Fig. 6. Schematic of the judgmental and reward-based circuit.

#### G. Circuit design of the judgmental circuit

The judgmental circuit is utilized to judge whether the classification result of the output neuron is correct and give reward or punishment feedback according to it. Firstly, the network needs to define the classification result. In this case, the circuit must recognize which output neuron fires the first spike in one sampling window. To realize that, we can have a voltage that resets every sampling window and decreases exponentially. Then, we can capture the voltage at different spike timings. Thus, an earlier spike results in a larger captured voltage. Subsequently, the captured voltages are compared after each clock cycle, with the highest voltage indicating the winner. The winner will then be compared with the desired result. If it matches, reward feedback is sent to all synapses connected to this neuron, enhancing their relevance. If not, punishment feedback will be sent to the synapses.

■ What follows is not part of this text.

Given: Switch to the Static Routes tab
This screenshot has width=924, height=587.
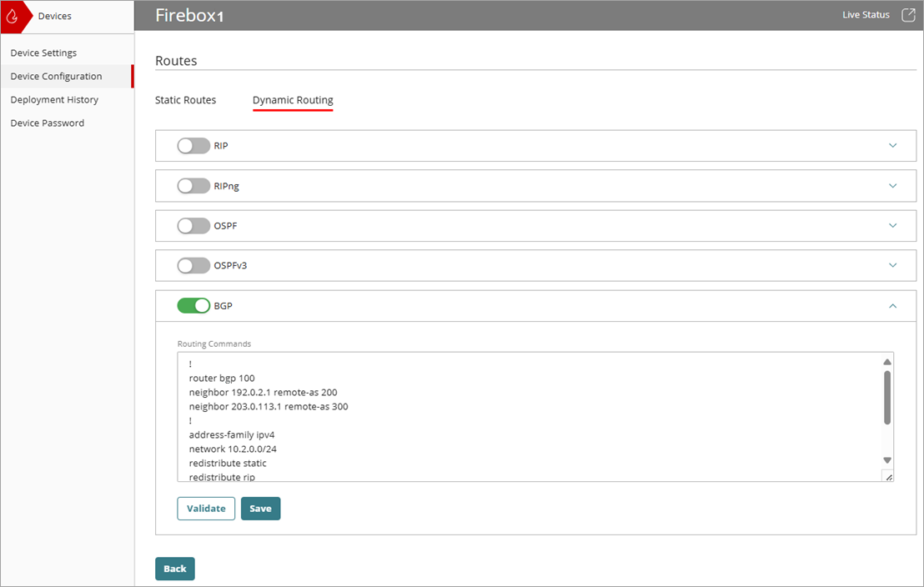Looking at the screenshot, I should tap(185, 99).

The clock signal will be connected to M1 to provide initial voltage to C1, as depicted in Fig. 6. With the leak transistor M2 and C1, the voltage will decrease exponentially at a rate controlled by  $V_{\text{leak}}$ . When the spike fires, M3 will be open and push the C1 voltage to the peak detector formed by the diode-connected transistor M4 and capacitor C2. This peak detector will capture and hold the voltage until the next sampling window is reset by M5. Afterward, a comparator is implemented to compare the captured voltages from neurons. The desired result can change with different classes. It can be realized by simply switching the inputs of the comparator. When the comparator outputs a high digital voltage, the pre- and post-spike pairs for all the STDP training circuits remain the same to enhance the training weight. If the comparator outputs a low voltage, the pairs of pre- and post-neuron spikes are internally switched to reduce their relevance.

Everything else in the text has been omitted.